ACTION ITEM » Take the lines from the one containing "The height and width of the screenshot is (475, 893)." through the final line below and restate them exactly. Omit the pictures.
*** RECORDS FOR THIS EXERCISE Section Begins ***
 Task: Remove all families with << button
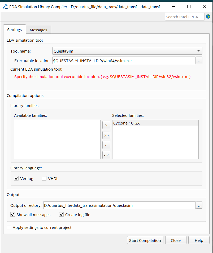pos(106,155)
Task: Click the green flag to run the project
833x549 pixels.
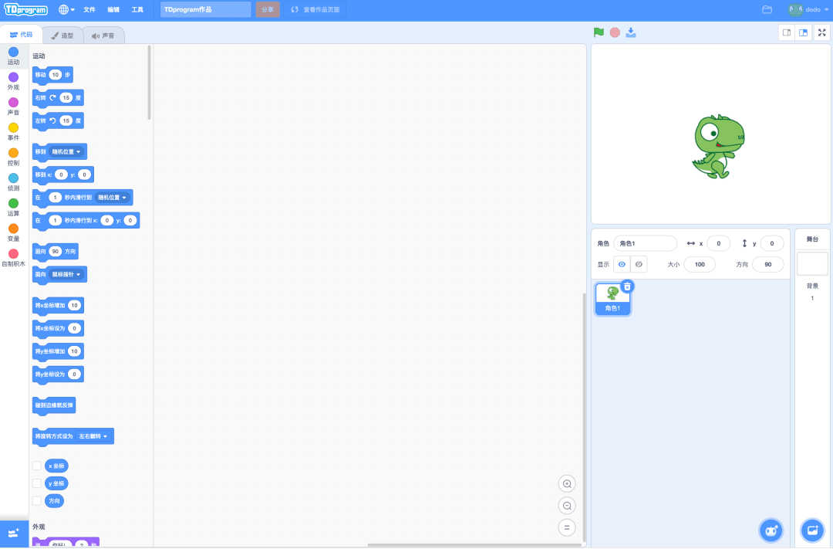Action: (599, 32)
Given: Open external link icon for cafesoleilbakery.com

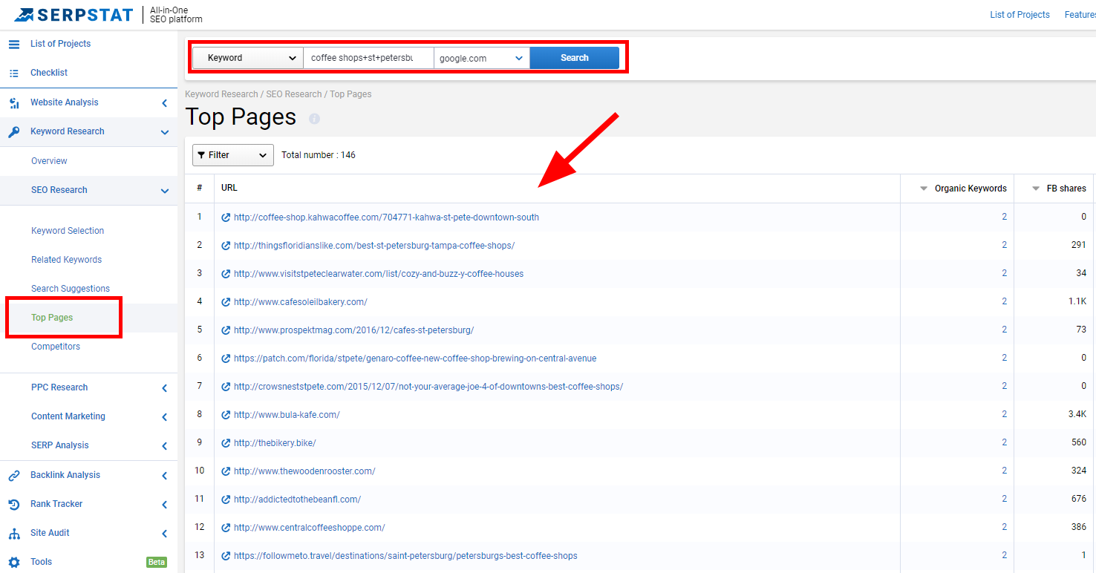Looking at the screenshot, I should click(226, 302).
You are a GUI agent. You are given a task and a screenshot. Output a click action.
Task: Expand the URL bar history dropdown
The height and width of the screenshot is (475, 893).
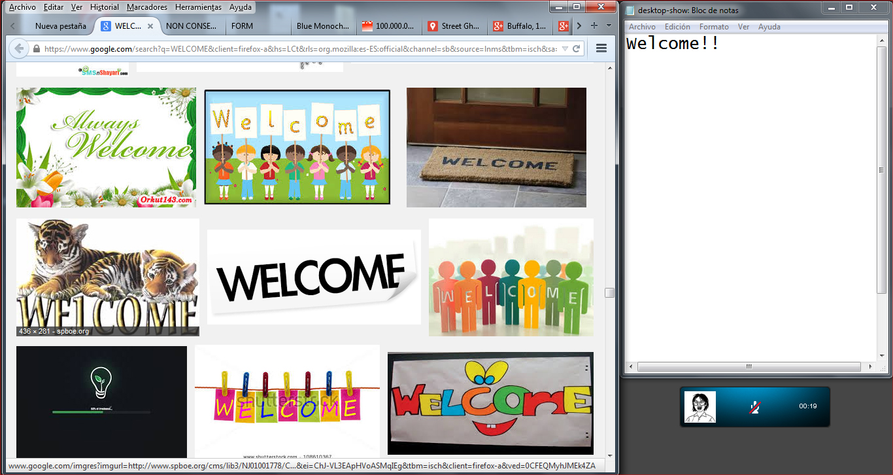point(565,48)
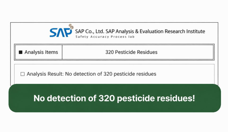Click the SAP Co., Ltd. institute title text
The height and width of the screenshot is (132, 228).
coord(140,31)
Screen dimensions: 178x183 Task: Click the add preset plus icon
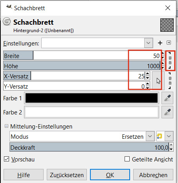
*** RECORDS FOR THIS EXERCISE Section Ends ***
REPLY TO THE TASK »
The height and width of the screenshot is (475, 893).
point(565,48)
Click the SAP Co., Ltd. institute title text
The height and width of the screenshot is (132, 228).
coord(140,31)
Screen dimensions: 178x183 Task: Click the add preset plus icon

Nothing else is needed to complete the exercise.